The NEPAD e-school initiative is a multi country, multi stakeholder initiative that was intended to impart ICT skills to young Africans in both primary and secondary schools in order to improve the quality of education and to bring information closer to the people (AbdulSamad, 2006; Ogule, 2009; Pring, 2009). NEPAD (2005) explains that it is a multi stakeholder because it involves different private companies in the ICT sector willing to partner with each participating country.

During the conceptualization stage, demonstration or piloting was introduced as a crucial initial step in the implementation of this program (NEPAD, 2005; Tilvawala et al., 2009). Six schools from each participating country were selected for piloting the project (Oracle, 2005; Tilvawala et al., 2009). According to Oracle (2005), the participating schools in Kenya were Maranda Boys (Nyanza province), Vihiga Boys' (Western province), Menengai High (Rift valley), Wajir Girls (North eastern), Mumbi Girls (Central province), and Isiolo Girls' (Eastern province).

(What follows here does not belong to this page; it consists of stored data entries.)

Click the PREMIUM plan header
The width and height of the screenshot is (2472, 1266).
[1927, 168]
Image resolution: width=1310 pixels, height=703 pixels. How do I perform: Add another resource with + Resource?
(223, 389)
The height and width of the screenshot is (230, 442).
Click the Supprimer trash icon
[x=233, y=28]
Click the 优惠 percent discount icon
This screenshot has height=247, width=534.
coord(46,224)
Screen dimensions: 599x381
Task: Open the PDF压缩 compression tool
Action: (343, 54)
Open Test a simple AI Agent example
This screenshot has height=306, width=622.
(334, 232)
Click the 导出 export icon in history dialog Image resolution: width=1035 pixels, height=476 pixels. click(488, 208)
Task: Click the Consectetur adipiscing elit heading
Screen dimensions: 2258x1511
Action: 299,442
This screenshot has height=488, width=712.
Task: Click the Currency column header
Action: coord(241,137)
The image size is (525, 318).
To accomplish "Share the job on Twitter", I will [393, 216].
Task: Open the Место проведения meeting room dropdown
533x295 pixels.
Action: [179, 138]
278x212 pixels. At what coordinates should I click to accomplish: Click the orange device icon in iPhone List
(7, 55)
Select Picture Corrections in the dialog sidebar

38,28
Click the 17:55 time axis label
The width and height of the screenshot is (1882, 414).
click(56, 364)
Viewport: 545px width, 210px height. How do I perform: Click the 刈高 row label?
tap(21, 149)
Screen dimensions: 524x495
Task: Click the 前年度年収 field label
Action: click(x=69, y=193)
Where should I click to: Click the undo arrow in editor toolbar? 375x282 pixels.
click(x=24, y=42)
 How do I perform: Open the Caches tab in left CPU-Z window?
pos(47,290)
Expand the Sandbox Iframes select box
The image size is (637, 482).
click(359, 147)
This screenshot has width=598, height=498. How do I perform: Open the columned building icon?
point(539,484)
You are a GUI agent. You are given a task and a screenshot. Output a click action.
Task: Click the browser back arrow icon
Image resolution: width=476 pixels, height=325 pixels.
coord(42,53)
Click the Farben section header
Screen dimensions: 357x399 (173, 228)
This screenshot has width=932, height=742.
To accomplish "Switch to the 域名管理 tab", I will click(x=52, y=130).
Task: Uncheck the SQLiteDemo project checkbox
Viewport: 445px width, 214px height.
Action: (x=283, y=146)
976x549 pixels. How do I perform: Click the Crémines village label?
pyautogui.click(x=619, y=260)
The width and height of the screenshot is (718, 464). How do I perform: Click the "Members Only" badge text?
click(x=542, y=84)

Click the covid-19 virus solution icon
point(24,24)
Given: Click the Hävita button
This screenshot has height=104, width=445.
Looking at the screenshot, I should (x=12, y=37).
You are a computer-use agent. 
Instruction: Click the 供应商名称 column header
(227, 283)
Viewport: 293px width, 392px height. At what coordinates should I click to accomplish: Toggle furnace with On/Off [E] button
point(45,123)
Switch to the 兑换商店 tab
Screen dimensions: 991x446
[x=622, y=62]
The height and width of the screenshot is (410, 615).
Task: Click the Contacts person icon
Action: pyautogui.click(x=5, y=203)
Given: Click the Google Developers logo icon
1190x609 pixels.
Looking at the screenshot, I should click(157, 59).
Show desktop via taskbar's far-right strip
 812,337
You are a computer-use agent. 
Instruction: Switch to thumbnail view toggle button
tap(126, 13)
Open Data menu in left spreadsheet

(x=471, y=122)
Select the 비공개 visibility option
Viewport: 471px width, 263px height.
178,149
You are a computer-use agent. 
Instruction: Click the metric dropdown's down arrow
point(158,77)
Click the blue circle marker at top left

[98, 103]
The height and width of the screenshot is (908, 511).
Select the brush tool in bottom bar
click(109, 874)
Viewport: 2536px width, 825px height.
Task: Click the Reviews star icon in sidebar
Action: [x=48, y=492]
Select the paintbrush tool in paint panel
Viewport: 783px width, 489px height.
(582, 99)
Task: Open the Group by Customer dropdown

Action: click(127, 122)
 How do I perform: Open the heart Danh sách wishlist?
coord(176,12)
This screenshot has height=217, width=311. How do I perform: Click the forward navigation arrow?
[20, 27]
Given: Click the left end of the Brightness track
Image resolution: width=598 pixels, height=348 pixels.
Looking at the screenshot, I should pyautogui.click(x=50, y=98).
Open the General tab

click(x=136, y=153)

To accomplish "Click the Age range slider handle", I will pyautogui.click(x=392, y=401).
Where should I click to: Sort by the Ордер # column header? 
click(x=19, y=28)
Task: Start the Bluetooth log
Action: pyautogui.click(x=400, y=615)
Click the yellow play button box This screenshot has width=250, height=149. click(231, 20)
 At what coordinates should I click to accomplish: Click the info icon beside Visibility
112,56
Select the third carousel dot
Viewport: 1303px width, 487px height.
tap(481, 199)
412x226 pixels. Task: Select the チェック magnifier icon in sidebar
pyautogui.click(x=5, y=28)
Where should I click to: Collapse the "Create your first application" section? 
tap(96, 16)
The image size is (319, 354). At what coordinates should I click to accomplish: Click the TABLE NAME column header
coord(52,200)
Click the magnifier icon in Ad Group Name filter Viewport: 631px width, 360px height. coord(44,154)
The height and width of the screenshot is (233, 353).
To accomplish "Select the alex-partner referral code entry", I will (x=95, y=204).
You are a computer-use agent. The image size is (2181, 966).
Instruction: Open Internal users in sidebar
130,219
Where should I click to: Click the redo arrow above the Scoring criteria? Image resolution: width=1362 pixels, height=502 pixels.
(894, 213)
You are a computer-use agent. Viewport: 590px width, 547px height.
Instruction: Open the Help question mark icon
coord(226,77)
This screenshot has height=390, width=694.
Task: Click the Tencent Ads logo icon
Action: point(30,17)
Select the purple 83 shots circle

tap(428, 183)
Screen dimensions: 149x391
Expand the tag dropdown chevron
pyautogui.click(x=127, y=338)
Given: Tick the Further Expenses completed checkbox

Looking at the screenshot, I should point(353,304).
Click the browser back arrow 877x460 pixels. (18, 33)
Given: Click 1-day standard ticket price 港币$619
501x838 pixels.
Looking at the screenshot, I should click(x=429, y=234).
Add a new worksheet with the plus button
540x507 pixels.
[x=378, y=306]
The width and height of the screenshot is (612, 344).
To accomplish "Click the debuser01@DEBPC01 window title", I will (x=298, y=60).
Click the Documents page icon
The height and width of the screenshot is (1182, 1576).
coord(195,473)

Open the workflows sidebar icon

NEPAD's project team further explained that Kenya's Ministry of Education, Science and Technology (MOEST), in partnership with three companies (Microsoft Corporation, Oracle Corporation, and Digital Satellite Television (DSTV)), would carry out the program implementation in Kenya. Microsoft sponsored the programmes in Maranda, Vihiga, and Wajir Girls while Oracle (2005) sponsored the programmes in Mumbi, Isiolo, and Menengai high schools. According to the Ministry of Education (2006), the schools were to provide infrastructure to be used while each company was to provide the kit for hardware and the software. DSTV provided to all the schools a satellite dish, 20" Television (T.V), videocassette recorder, and satellite decoder as well as a Very Small Aperture Terminal (V-SAT) system for Internet access via the African Computer Services Centre in Nairobi. Within the school, each classroom was to have a computer served from the laboratory for the teacher's use. Besides the kits, Microsoft and Oracle were also mandated to train the teachers in the Kenyan schools on how to adapt these programmes.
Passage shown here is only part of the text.